The network devices 710 enable the computer system 700 to communicate with other networks or remote systems via a network, such as the network 104. Examples of the network devices 710 include, but are not limited to, a modem, a radio frequency (“RF”) or infrared (“IR”) transceiver, a telephonic interface, a bridge, a router, or a network card. The network 104 may include a wireless network such as, but not limited to, a Wireless Local Area Network (“WLAN”) such as a WI-FI network, a Wireless Wide Area Network (“WWAN”), a Wireless Personal Area Network (“WPAN”) such as BLUETOOTH, a Wireless Metropolitan Area Network (“WMAN”) such as a WiMAX network, or a cellular network. Alternatively, the network 104 may be a wired network such as, but not limited to, a Wide Area Network (“WAN”) such as the Internet, a Local Area Network (“LAN”) such as the Ethernet, a wired Personal Area Network (“PAN”), or a wired Metropolitan Area Network (“MAN”).
FIG. 8 illustrates an illustrative architecture for a cloud computing platform 800 that can be capable of executing the software components described herein for providing network management using a network foundation model and/or for interacting with the network management service 110. Thus, it can be appreciated that in some embodiments of the concepts and technologies disclosed herein, the cloud computing platform 800 illustrated in FIG. 8 can be used to provide the functionality described herein with respect to the user device 102, the network nodes on the network 104 and/or other networks, the server computer 112, the data store 118, the network monitor 120, and/or the network controller 134.
The cloud computing platform 800 thus may be utilized to execute any aspects of the software components presented herein. Thus, according to various embodiments of the concepts and technologies disclosed herein, the application programs 108 and/or the network management service 110 can be implemented, at least in part, on or by elements included in the cloud computing platform 800 illustrated and described herein. Those skilled in the art will appreciate that the illustrated cloud computing platform 800 is a simplification of but only one possible implementation of an illustrative cloud computing platform, and as such, the illustrated cloud computing platform 800 should not be construed as being limiting in any way.

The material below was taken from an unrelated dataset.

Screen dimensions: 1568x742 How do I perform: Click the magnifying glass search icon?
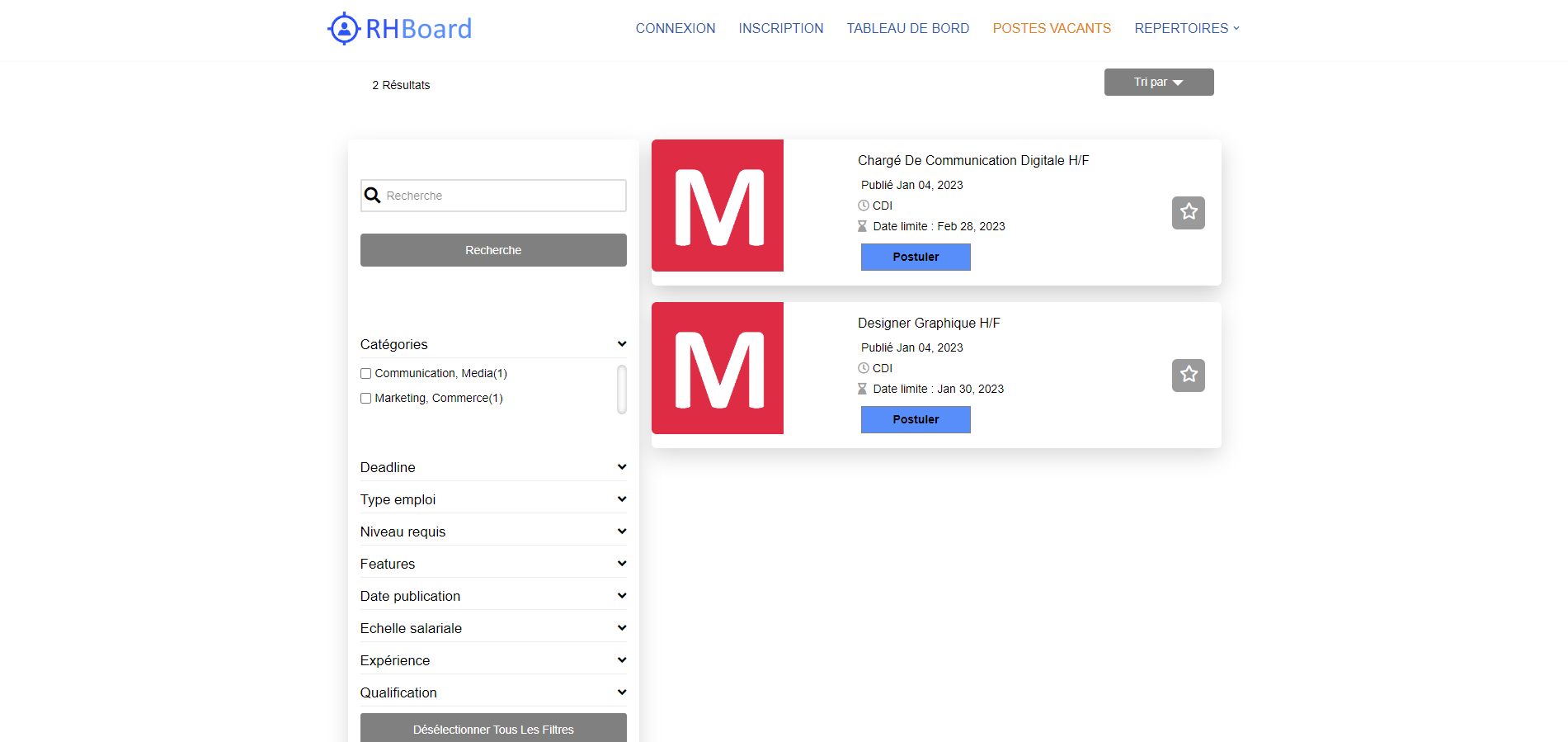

In the illustrated embodiment, the cloud computing platform 800 can include a hardware resource layer 802, a virtualization/control layer 804, and a virtual resource layer 806. These layers and/or other layers can be configured to cooperate with each other and/or other elements of a cloud computing platform 800 to perform operations as will be described in detail herein. While connections are shown between some of the components illustrated in FIG. 8, it should be understood that some, none, or all of the components illustrated in FIG. 8 can be configured to interact with one another to carry out various functions described herein. In some embodiments, the components are arranged so as to communicate via one or more networks such as, for example, the network 104 illustrated and described hereinabove (not shown in FIG. 8). Thus, it should be understood that FIG. 8 and the following description are intended to provide a general understanding of a suitable environment in which various aspects of embodiments can be implemented, and should not be construed as being limiting in any way.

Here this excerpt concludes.